今度は指じゃなく唇が落ちた花芯、跳ねた腰をくすぐるようになぜる先輩に、もらしかけたひきつった声を詰まらせられて。こんなときに限って溜まっていた唾液が喉奥に流れて、むせてしまった苦しさに涙が浮かんだ。
ああ、かっこ悪い。自己嫌悪にひたる暇など与えないとばかりに動き続ける指先は、絵というよりは何かの曲をつむいでいるような旋律を、気ままに弾(はじ)いているばかりのくせに、私の抵抗を、的確に、奪っていく。


……ひっ!


嬌声と言うには甘さの足りない悲鳴がこぼれ出たのは、不意討ちで、キツく、吸い上げられたから。気持ち良いよりは苦しい度合いの方が少しだけ強い、それでも暴力的な程の快楽が与えられて、溺れそうで縋った先は相変わらず私の脇腹やら胸下やらをすべり続ける、細く長い指の刺激で、
ああ、もう、素直に気持ち良くなってしまいたいのだと。
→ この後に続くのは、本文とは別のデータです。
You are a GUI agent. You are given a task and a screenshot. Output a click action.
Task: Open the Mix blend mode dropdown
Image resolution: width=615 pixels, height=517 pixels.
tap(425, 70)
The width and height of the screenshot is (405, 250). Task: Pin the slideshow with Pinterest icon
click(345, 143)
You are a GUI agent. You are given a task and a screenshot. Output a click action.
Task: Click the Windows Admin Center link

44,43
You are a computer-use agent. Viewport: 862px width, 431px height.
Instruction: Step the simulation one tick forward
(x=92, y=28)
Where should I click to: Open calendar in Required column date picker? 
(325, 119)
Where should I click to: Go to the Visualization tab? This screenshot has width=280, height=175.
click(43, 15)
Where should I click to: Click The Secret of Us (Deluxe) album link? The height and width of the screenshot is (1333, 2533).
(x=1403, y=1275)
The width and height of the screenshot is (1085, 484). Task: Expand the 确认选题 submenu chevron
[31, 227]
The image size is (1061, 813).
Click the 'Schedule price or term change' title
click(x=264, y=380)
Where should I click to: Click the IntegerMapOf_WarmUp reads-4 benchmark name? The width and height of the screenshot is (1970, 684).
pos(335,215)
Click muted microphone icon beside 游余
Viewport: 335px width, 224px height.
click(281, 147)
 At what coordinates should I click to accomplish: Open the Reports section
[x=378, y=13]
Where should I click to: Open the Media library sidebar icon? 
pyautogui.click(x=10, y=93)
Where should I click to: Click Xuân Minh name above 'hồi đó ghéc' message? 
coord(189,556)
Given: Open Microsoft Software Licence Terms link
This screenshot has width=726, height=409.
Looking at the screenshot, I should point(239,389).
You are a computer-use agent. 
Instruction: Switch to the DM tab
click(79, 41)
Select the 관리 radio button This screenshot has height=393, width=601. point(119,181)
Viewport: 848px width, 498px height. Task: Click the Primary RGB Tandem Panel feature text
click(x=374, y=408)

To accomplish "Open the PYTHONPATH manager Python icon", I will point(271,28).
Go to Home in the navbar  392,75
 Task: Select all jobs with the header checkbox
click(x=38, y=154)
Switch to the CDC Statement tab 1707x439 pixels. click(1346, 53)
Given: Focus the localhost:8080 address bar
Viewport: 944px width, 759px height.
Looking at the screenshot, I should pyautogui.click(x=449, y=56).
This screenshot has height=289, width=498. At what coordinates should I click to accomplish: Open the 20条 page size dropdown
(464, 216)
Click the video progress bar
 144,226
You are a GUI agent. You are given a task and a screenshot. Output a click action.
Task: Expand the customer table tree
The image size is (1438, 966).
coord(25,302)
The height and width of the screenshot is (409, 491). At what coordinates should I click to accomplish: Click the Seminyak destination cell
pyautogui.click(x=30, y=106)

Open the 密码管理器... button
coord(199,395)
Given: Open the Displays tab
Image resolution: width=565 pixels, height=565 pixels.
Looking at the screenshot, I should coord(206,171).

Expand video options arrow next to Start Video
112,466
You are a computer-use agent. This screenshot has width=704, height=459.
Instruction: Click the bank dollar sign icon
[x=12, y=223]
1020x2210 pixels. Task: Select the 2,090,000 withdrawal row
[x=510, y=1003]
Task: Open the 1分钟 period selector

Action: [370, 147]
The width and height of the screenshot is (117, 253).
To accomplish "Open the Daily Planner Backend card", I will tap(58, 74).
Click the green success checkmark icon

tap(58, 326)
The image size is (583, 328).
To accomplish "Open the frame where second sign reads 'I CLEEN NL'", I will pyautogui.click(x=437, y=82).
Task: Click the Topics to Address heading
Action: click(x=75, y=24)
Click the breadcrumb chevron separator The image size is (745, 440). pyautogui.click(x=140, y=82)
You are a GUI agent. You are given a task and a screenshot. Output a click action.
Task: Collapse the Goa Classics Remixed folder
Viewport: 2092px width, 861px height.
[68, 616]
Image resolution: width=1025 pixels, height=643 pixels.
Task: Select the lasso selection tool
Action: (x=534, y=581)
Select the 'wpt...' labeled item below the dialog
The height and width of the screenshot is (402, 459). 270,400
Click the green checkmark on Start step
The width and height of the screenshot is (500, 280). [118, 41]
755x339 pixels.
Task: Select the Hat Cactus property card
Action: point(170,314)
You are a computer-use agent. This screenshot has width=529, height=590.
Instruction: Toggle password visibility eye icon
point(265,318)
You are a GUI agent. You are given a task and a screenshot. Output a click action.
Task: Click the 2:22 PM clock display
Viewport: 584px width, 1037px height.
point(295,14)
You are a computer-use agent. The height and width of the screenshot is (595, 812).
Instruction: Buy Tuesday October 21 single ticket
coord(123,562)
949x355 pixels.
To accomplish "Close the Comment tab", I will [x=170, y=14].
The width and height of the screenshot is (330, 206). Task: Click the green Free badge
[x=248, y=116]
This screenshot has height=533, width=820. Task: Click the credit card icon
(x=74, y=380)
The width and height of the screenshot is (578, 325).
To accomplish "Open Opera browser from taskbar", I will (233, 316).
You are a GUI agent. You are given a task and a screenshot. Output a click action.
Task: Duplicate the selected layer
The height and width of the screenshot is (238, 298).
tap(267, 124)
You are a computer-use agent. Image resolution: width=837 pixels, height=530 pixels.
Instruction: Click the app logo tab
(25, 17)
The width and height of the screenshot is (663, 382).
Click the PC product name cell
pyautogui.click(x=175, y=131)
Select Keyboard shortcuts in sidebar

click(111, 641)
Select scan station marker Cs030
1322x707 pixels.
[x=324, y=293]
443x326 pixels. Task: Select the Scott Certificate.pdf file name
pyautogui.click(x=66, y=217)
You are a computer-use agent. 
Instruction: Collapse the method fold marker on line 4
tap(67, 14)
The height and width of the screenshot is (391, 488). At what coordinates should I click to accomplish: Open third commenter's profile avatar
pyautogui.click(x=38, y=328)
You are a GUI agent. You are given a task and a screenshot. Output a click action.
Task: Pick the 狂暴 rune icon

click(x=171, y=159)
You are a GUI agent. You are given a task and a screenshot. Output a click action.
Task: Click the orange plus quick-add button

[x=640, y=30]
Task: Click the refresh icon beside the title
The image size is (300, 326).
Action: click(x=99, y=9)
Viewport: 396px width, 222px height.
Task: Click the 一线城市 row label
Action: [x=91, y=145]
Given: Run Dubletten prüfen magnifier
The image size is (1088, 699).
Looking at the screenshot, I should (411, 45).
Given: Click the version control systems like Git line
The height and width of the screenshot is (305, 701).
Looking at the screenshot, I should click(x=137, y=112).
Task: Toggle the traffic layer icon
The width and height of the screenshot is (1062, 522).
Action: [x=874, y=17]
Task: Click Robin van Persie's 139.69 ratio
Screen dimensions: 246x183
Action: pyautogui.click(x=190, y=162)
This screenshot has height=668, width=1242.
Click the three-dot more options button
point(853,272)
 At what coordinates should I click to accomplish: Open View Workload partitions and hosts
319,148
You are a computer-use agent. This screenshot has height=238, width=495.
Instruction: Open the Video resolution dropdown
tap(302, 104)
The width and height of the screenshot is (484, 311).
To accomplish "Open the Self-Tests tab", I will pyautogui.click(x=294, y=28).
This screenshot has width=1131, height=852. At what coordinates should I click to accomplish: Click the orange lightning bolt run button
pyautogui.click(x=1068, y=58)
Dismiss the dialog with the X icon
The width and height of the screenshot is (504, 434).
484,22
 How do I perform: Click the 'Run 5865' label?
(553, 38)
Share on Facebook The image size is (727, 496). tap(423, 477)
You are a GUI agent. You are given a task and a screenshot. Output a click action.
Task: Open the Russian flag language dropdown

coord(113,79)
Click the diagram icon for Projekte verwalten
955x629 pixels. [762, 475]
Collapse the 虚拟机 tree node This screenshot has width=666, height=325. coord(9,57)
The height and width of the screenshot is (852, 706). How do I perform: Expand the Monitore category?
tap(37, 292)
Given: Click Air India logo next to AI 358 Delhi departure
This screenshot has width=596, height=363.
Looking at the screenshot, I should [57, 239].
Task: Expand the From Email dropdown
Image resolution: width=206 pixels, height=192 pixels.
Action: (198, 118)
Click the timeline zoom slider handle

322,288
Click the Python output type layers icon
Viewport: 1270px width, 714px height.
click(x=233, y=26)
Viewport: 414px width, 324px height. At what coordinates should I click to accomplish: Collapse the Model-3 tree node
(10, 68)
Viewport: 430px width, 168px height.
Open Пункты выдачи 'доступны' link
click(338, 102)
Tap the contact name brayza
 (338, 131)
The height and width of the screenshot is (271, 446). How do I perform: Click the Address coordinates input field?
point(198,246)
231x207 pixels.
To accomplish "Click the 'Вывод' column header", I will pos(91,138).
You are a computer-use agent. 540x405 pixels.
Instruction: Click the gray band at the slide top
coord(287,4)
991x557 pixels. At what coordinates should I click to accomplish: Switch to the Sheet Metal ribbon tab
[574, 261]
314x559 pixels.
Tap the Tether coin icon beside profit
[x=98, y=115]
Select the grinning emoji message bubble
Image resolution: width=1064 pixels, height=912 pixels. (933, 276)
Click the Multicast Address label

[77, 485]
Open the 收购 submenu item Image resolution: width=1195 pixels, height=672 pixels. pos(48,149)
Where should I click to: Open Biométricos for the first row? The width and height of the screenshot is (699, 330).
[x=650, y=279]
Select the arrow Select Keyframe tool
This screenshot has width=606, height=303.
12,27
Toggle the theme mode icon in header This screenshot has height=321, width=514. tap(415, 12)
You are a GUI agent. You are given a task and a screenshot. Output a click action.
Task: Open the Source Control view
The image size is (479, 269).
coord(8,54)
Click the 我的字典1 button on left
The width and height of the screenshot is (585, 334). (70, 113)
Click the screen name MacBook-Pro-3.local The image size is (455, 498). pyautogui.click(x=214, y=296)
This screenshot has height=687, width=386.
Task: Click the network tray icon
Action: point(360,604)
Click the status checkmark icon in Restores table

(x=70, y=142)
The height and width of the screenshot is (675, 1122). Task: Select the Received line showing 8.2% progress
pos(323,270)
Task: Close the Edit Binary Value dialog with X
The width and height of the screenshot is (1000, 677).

認めてしまいたい。


…んっ、……あ、…ふあ、……っ!


わざと出す、とまでは言えないけれど、こらえることを故意にやめた声は、思った以上に媚が混じってしまった気がして。さっきまでの何もかもよりもよほどこみ上げた羞恥心に涙目になったせいで、ついにぽろぽろとこぼれ出した滴がこめかみを伝ってゆく。その感触にうっかり気を取られてしまったところで訪れる、いつもの衝撃。


…いっ、…あぁっ!

ゆかり、

っぅ! っは……ぁ、……


だめだと、いやだと言わないのが何よりの返答で。私のそういう不器用を、甘えだと認めてくれる先輩が与えてくれる愛情が、圧倒的な質量で私の意地を、最後の葛藤を押し流して行く。